▸ Records shown
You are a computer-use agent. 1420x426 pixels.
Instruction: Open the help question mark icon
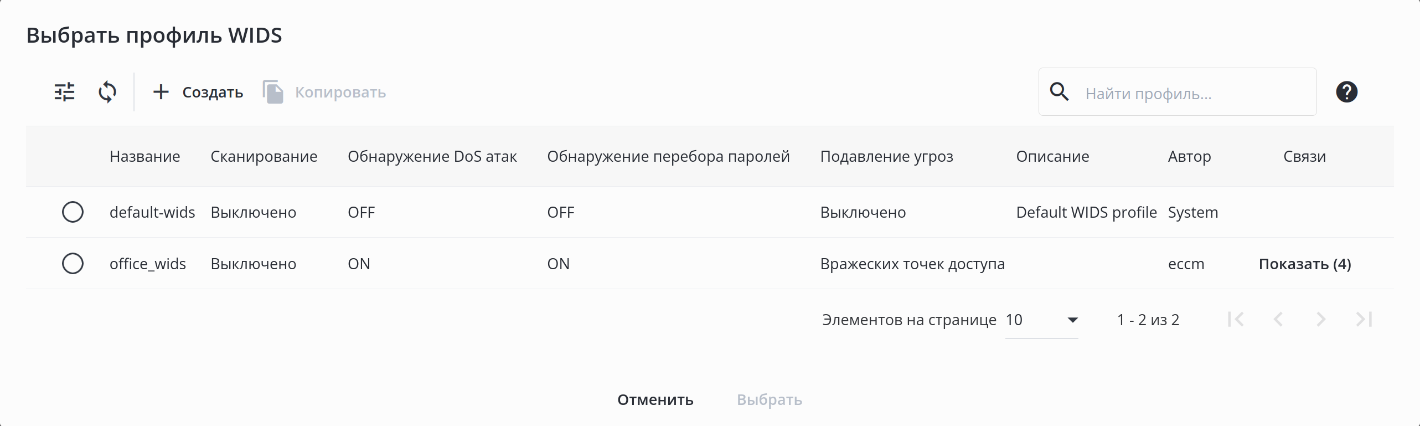tap(1346, 92)
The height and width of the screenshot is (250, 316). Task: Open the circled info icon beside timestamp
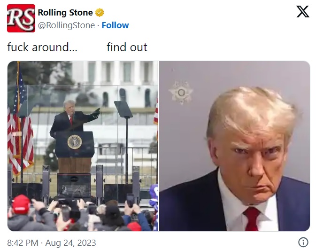click(x=303, y=242)
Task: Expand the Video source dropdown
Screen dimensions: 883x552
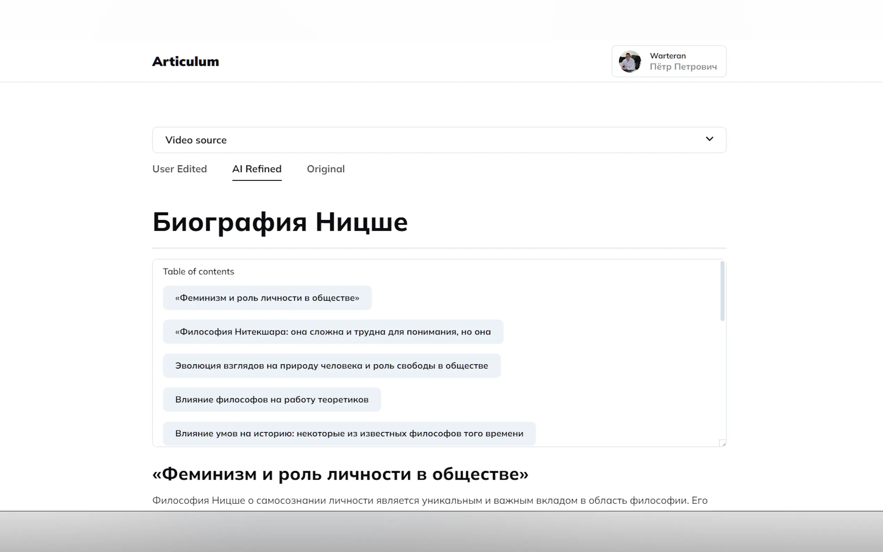Action: 438,140
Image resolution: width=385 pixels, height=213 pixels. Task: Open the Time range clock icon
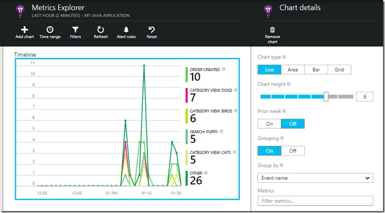click(50, 30)
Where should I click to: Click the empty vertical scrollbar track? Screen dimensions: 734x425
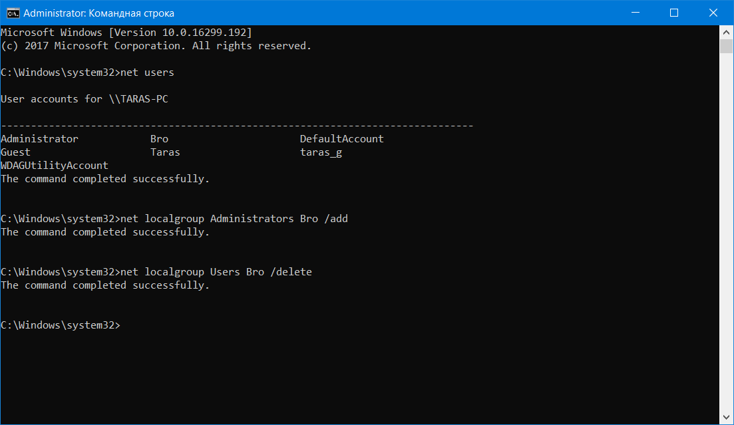coord(727,233)
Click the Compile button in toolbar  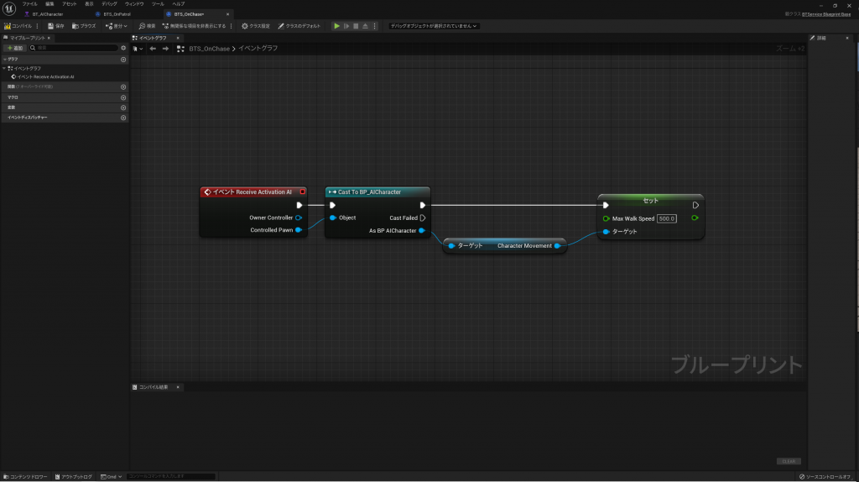pyautogui.click(x=18, y=26)
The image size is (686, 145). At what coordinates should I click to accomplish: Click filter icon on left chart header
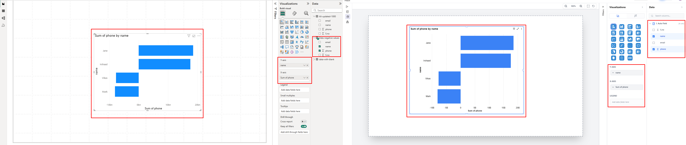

▸ What the task requires
How many lines in the rows above contain the string "pixels", with case counting? Reply with the number alone.

▸ Finished answer
2